:: 示すデータ

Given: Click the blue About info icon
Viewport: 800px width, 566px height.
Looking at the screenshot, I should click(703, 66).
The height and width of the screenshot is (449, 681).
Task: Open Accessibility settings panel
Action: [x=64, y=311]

::::

• 求めること:
上のデータの行をすべて、一字一句変えずに繰り返せ。

• 作業の結果:
Given: Click the blue About info icon
Viewport: 800px width, 566px height.
Looking at the screenshot, I should click(703, 66).
The height and width of the screenshot is (449, 681).
Task: Open Accessibility settings panel
Action: [x=64, y=311]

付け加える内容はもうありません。